Agua salada llevaba. Sí, y también lumbre ardiente. Seguro. Por Manuel.

—Las cosas y las personas vienen y se van. Es ley de vida, hija. Y la lumbre de los ojos se apaga, como se sofoca el fuego cuando no se aviva. A veces quedan rescoldos, pero después de que pasea por ellos el relente de la noche, solo ves pavesas.

Manuel era distinto, otra cosa. Manuel me encendía con el corazón y con los labios. Su lumbre, el ardor de Manuel en mis ojos, no era extinguible. Porque solo por él me había dejado mirar sin prevenciones. Nada más que en él había confiado.

—La única vez que me he atrevido —me sinceré en voz alta, aparentado una fortaleza de la que carecía—, y mira... Creí que era distinto. Pero es como todos, que lo único que buscan es meterse hasta dentro en tu vida, fisgar en tus tripas y luego desaparecer.

Ella me contemplaba sonriente, respetando el silencio abierto.

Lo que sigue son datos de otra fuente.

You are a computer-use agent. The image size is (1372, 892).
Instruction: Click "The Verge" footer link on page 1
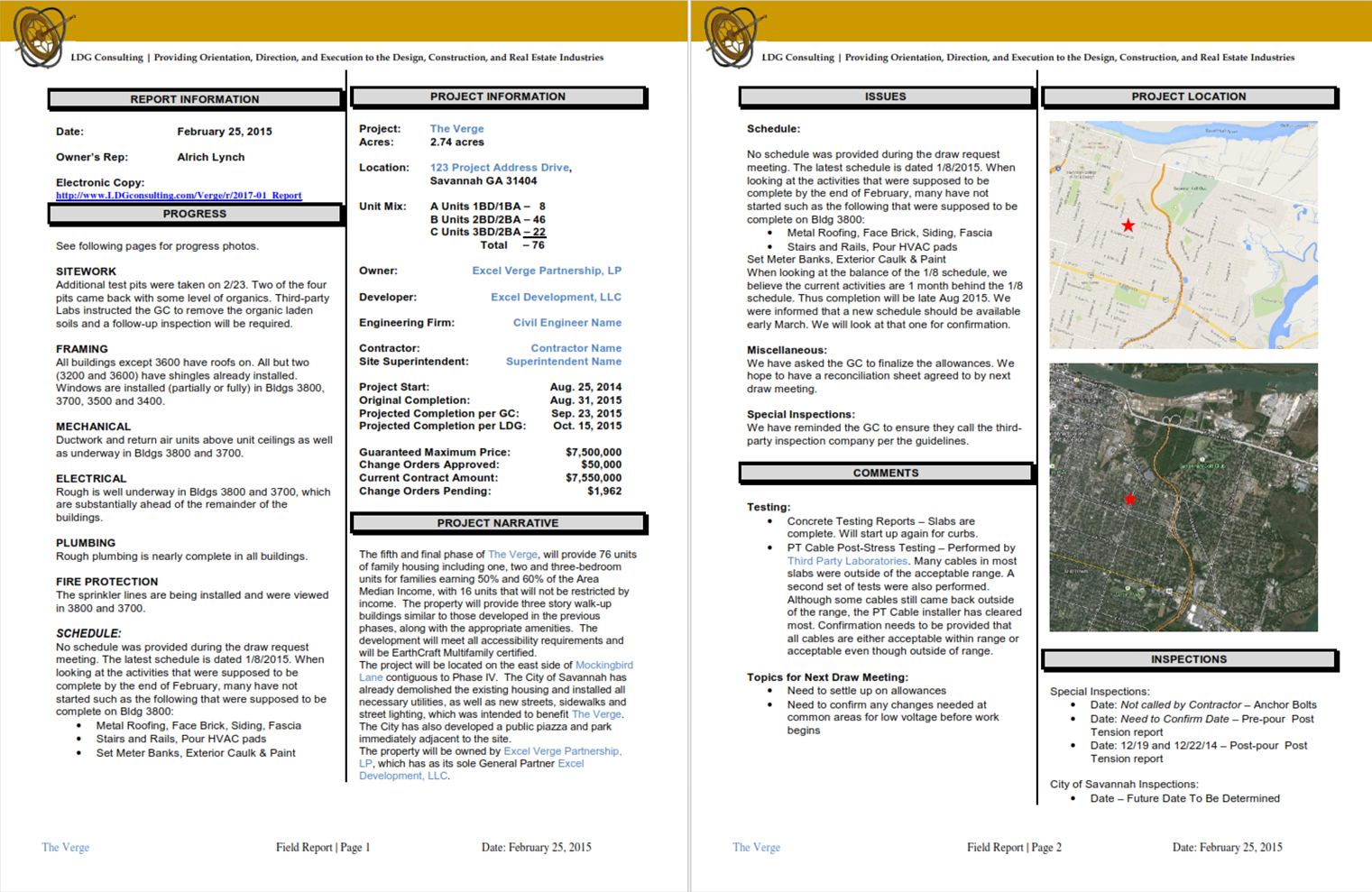(x=65, y=847)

—Que sí, abuela, no me mires así, también tú. Bastante tengo con sufrir los ojos de los demás, siempre encima de mí.

—Como sufres los espejos.

Devorada por las palabras, todos los flancos desprotegidos: no había dónde ocultarse de aquella categórica afirmación. Ella era un contraluz en miniatura, un oráculo ante el hogar y las estrellas. Como humo corrosivo, su voz me entraba por cada poro y apocaba toda pasión:

—No vayas a pensar que no me he dado cuenta, mi niña, de cómo te escondes de los azogues, del miedo que tienes a mirarte en ellos. Hace tiempo que veo esa manía tuya de evitarlos y taparte con la mano.

Sí, los espejos siempre espiándome vaya donde vaya, haga lo que haga. Siempre sus ojos clavados en mí.